Hatmaker specializes in custom work, styles. He molds hats by hand and employs scarce weavers in Ecuador.

 

ST. AUGUSTINE – In order to spin new life into an old hat, all it takes is an iron, some steam – and years of long-lost training, according to one retailer.

Tony Lippi, a St. Augustine hatmaker and retailer, is trying to keep the art of molding the perfect fedora by hand – not machine – alive with his shop, the Panama Hat Co. Since taking over the St. George Street storefront from his parents in 2002, Lippi has made it his mission to do custom hat manufacturing the old-fashioned way, as well as using independent weavers in Ecuador for some of the more coveted, handmade designs.

“We are very specialized in those hard-to-find styles,” Lippi said. “There are very few weavers left that make the hats we sell.”

Using heated elements such as an iron and steam, Lippi can transform an existing hat into an entirely different shape or style using wooden molds called “blocks.” Lippi has four to five dozen of these – mostly antiques culled on eBay or defunct manufacturers – in his shop.

“Blocking is all about reshaping and customizing, taking an old hat and making a new hat,” he said. “If you brought me a fedora, I could steam iron it into anything.”

With his tools, he can smooth the knifelike creases in a gambler-style fedora into the smooth dome of a derby hat, “just like a jeweler does for all its clients.”

He similarly customized several hats for the trombone player in Conan O’Brien’s late night show house band, who often complained that his trombone knocked into his hats’ brims. Lippi crafted a “trombone-proof” model.

Not all the hats in Lippi’s shop are molded by him.

The most expensive hat sold is called a Montecristi Super Fino – a particular style from Ecuador that is hand-woven from straw – and can fetch up to $2,000.

The hats appear as though they are made from crisp linen but are actually composed of tightly braided straw.

Anthony Hopkins wore one in Silence of the Lambs, and Jeff Bridges donned one in Seabiscuit. Only a scant number of weavers in the world are able to make them, Lippi said.

“We’re trying to keep the art alive by keeping the few weavers interested,” he said. “We are willing to pay enough to make it worth their while.”

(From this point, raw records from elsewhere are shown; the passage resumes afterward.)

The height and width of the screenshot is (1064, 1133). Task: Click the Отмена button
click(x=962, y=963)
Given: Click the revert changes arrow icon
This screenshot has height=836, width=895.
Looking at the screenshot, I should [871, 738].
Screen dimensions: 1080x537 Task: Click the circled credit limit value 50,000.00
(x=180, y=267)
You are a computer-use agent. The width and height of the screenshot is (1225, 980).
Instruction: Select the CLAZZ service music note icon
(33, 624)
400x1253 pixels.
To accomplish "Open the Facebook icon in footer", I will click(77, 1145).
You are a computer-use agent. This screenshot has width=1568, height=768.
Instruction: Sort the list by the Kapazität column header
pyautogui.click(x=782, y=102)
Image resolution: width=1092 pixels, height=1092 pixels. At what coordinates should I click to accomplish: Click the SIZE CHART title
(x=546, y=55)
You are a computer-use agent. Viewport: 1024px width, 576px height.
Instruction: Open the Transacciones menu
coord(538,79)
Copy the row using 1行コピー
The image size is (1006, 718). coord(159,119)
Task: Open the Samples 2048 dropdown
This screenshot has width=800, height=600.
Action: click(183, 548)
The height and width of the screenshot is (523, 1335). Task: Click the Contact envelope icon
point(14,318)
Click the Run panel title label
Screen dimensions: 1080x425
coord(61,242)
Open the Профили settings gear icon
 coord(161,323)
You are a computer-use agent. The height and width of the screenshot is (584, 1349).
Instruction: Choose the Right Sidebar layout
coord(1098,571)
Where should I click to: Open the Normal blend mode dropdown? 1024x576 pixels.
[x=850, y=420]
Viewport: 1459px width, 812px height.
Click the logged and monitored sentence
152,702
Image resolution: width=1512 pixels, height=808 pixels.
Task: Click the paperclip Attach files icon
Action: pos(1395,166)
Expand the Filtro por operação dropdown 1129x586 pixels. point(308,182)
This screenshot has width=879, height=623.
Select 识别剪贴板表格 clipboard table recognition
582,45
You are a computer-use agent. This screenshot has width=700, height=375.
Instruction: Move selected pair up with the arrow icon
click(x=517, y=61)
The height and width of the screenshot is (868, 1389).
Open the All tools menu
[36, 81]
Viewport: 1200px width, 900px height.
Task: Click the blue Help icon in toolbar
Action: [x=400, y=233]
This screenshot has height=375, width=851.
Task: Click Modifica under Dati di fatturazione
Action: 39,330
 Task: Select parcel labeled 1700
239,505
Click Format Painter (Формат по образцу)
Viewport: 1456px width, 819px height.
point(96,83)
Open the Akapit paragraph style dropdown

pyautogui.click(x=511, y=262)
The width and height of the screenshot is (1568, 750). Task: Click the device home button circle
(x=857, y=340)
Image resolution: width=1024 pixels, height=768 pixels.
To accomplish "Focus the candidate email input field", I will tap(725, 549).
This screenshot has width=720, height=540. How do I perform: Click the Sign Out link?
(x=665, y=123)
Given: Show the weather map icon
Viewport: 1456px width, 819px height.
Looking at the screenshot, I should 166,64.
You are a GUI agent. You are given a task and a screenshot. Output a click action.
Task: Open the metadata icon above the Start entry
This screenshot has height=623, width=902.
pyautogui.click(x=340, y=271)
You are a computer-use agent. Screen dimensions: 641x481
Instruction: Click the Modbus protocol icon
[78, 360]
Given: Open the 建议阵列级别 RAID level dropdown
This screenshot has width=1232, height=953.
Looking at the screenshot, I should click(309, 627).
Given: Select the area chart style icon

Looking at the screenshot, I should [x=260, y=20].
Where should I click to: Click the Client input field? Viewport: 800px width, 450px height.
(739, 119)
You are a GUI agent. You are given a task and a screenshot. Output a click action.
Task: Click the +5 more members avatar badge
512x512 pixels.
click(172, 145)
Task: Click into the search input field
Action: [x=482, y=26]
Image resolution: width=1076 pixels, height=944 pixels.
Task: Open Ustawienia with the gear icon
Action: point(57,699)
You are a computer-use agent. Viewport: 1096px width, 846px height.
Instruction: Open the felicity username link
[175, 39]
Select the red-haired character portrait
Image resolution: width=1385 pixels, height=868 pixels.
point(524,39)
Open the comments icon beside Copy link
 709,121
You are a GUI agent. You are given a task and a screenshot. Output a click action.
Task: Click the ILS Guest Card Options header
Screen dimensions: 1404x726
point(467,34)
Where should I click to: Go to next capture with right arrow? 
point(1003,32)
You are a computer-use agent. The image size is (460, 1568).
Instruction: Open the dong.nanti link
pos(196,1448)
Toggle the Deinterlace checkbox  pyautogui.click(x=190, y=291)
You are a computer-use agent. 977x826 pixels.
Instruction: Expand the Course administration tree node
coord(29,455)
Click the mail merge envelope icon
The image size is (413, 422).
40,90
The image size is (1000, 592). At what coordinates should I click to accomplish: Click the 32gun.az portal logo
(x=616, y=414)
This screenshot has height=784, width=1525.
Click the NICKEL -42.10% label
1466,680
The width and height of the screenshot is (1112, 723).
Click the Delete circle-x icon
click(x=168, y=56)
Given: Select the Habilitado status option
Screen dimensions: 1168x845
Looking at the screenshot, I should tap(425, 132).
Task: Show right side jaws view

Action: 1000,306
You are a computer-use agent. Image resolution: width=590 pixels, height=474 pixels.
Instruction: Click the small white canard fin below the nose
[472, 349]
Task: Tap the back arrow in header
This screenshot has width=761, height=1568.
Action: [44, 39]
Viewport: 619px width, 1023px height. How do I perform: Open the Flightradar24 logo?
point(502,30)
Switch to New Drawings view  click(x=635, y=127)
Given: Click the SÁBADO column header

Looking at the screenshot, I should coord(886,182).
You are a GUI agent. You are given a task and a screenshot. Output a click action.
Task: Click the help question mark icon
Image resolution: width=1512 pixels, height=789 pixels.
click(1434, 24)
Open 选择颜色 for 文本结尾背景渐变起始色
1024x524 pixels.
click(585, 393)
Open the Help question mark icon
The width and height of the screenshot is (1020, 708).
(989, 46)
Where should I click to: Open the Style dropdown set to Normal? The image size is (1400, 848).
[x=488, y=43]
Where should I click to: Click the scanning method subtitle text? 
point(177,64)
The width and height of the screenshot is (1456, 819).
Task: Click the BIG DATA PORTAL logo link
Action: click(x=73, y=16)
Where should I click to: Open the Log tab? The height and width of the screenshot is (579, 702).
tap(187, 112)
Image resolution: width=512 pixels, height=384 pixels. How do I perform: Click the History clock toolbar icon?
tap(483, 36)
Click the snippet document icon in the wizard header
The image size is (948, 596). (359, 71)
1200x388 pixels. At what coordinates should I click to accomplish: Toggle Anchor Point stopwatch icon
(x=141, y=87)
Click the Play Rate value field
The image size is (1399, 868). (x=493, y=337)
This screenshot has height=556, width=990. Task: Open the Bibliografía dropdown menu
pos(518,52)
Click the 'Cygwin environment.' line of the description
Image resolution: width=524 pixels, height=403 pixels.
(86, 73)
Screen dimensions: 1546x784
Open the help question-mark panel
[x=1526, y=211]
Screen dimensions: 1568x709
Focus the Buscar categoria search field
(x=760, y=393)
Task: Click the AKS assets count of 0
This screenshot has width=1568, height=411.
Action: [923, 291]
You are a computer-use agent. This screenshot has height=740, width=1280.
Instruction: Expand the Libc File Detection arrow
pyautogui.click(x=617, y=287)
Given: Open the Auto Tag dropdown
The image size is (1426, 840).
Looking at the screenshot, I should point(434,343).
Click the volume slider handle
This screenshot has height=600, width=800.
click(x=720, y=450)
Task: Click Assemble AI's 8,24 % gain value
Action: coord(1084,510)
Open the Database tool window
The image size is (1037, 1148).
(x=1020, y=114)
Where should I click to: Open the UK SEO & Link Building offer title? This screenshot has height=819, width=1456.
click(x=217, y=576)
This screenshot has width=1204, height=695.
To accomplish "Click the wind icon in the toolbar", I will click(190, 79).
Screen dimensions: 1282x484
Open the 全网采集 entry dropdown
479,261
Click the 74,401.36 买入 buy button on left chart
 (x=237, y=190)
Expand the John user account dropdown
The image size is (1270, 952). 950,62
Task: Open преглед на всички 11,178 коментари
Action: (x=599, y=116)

It takes four months to make a single one, which accounts for the price tag, Lippi said.

The Ecuadorean family he employs to make the hats weaves only a dozen a year, which explains why he doesn’t sell them online.

“We don’t have the supply to keep up with the demand,” he said.

That demand is being stoked by the influx of celebrities getting creative with their head gear – not to mention the boosted awareness of skin and sun damage.

“A short brim fedora is cool with the MTV as well as a Cuban guy playing chess in the park – not everyone can rock a Godfather-style derby,” he said. “So many people buy ball caps – but those do nothing for their necks or ears.”